Your task
Scan the data below for the string "with". Show every line where it turns up.

== Supplied material

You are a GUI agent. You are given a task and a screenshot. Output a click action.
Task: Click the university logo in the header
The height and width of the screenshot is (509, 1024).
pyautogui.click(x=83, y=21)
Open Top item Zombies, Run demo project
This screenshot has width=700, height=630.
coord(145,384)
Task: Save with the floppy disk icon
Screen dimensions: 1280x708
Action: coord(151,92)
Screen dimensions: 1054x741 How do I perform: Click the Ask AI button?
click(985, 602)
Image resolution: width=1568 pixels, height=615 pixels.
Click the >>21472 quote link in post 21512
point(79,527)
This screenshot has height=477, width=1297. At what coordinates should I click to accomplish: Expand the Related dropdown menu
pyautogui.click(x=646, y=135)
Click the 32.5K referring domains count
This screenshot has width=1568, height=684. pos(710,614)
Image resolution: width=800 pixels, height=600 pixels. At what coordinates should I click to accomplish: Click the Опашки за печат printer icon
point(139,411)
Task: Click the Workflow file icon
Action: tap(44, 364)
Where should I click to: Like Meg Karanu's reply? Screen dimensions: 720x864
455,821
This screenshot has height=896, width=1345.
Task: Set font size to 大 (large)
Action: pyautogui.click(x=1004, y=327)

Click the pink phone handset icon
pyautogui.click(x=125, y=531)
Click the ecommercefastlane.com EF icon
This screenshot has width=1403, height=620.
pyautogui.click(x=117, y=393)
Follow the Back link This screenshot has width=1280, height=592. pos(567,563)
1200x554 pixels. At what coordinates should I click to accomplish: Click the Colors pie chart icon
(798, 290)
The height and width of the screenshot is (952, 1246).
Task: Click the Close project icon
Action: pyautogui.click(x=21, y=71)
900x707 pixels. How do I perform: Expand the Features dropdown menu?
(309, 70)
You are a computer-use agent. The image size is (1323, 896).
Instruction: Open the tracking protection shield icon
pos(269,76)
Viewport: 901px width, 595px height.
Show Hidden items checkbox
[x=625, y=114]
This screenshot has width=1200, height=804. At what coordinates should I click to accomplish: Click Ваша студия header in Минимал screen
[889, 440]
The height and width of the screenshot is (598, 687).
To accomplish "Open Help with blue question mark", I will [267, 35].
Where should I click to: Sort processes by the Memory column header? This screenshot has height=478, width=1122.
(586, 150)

====

Answer area
Task: Save with the floppy disk icon
To accomplish "Open Help with blue question mark", I will [267, 35].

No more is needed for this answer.